# Holder Tractors (Municipal Tractor)



## bolensdriver (Oct 12, 2004)

Does anyone have one here? They seem to be very expensive ($70,000 without attachments/implements)

But I've seen some old ones pretty cheap priced and run good. I'm thinking of purchasing one in the near future and would like what your opinions are of them. They have diesel engines.










Here is a smaller tractor... the 2.42 which is cheaper priced. This one also has articulating steering and 4wd. Maybe I could get something like this.


----------



## PlowboyBlake (Dec 17, 2003)

That has got to be the coolest lookin' tractor I've ever seen. I want one and would put a mower on it to mow in the AC  

Sounds like a little too much payup for my tastes though :waving:


----------



## Dwan (Mar 24, 2004)

Bobcat also makes one like that

http://www.bobcat.com/snowremoval/video/index_low.html


----------



## bolensdriver (Oct 12, 2004)

Dwan said:


> Bobcat also makes one like that
> 
> http://www.bobcat.com/snowremoval/video/index_low.html


I didn't know bobcat made one.


----------



## BCLARK (Oct 19, 2004)

A large snow removal contracter here in Milwaukee has a couple of these units with the salters and blades on them.
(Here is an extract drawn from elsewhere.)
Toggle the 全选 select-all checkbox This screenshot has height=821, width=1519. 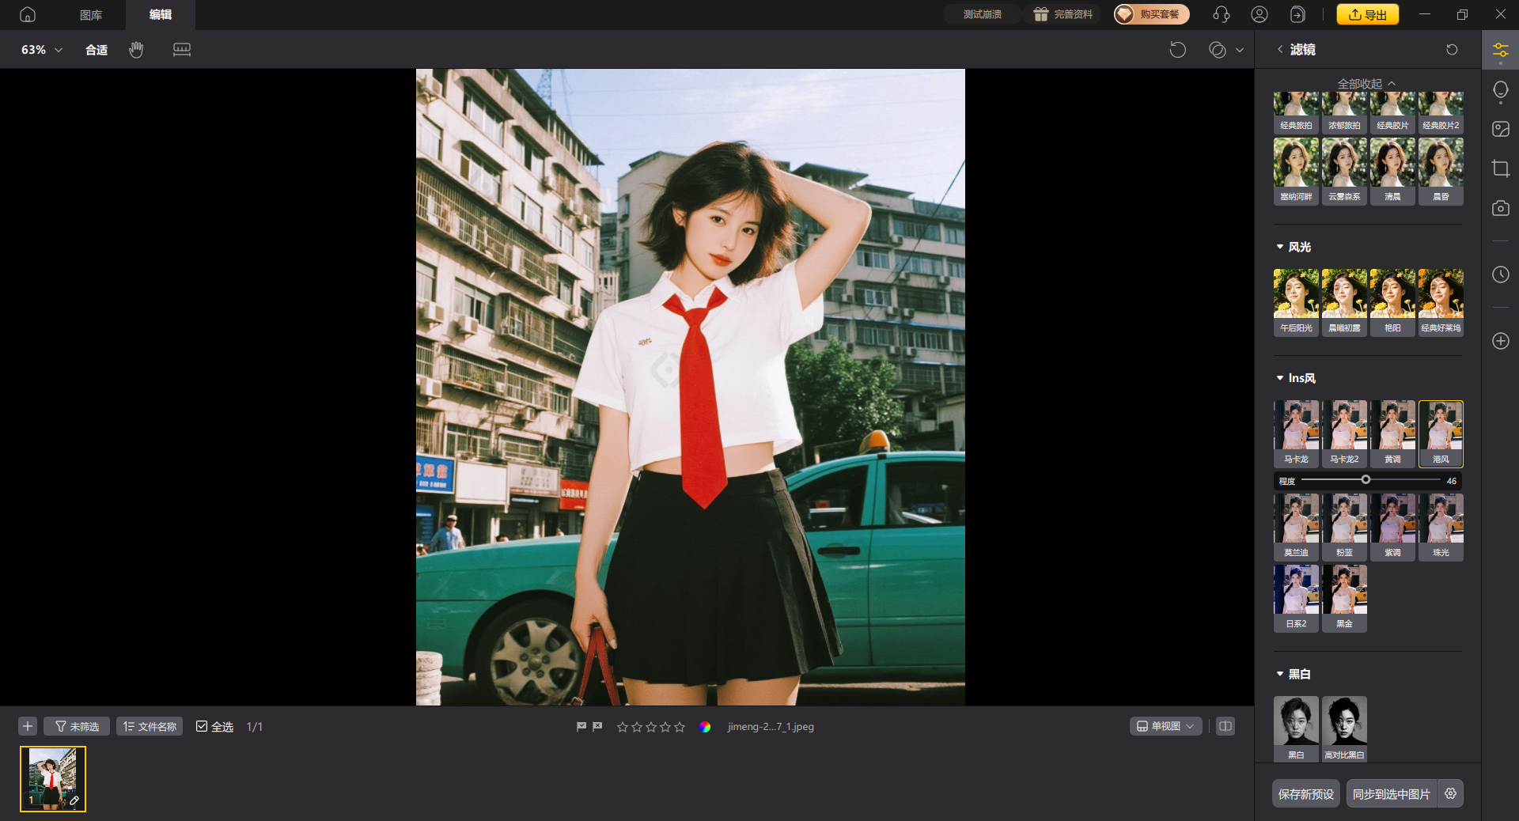click(202, 726)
They use them a lot and do not seem to have any issues with them. Looks like they would be great for walks and small areas.


----------



## nsmilligan (Dec 21, 1999)

I have a Trackless, price is about the same, big difference is the Trackless is made in North America, the Holder in Germany, parts a re expensive and somewhat hard to come by, except from the dealer. Most parts for the Trackless, bearings, PTO drive etc are common, and availible at NAPA, farm equip dealers etc.
The Holder is also a PITA to service, 8-12 hours to separate the front and rear sections, compared to about 4 for the Trackless.

Bill


----------



## bolensdriver (Oct 12, 2004)

MT Trackless are nice! I have witnessed them. Do you have a photo of yours? I'd love a photo of it!


----------



## Kubota West (Oct 14, 2004)

We have a 1989 HOLDER on our lot for sale. Great machine. Has a sidewalk plow on the front. Has about 2300 hours on the machine, but runs like a German machine should. Will post pics tomorrow.
:waving:


----------



## bolensdriver (Oct 12, 2004)

Kubota West said:


> We have a 1989 HOLDER on our lot for sale. Great machine. Has a sidewalk plow on the front. Has about 2300 hours on the machine, but runs like a German machine should. Will post pics tomorrow.
> :waving:


I can't wait to see it.


----------



## Jon Geer (Jan 21, 2002)

Bolensdriver,

I think those pictures are in the used section under 1989 Holder Tractor.


----------



## nsmilligan (Dec 21, 1999)

Here's one of it working.


----------



## nsmilligan (Dec 21, 1999)

Here it is in the yard

Bill


----------



## mdb landscaping (Sep 29, 2000)

i assume you drive that to the location, or do you trailer it? how fast does it go? looks like a real cool setup.


----------



## Jon Geer (Jan 21, 2002)

Is that not a MT Trackless? Just wondering. Thanks. :waving:


----------



## nsmilligan (Dec 21, 1999)

The contract I use it for is sidewalk plowing for a Village ( about 20 miles of sidewalks) we drive it to other jobs if needed it does about 20 MPH. It is a MT Trackless. One of the other reasons I bought it instead of the Holder is it has a 110 hp Cummins instead if the 75 hp air/oil cooled Deutz.

Bill :waving:


----------



## bolensdriver (Oct 12, 2004)

they have a lot smaller tires than the Holder. Does it ever get stuck or tied up? The holder can go over curbs, can that?


----------



## bolensdriver (Oct 12, 2004)

Oh, I also wanted to ask, what is your advice on running an MT Trackless?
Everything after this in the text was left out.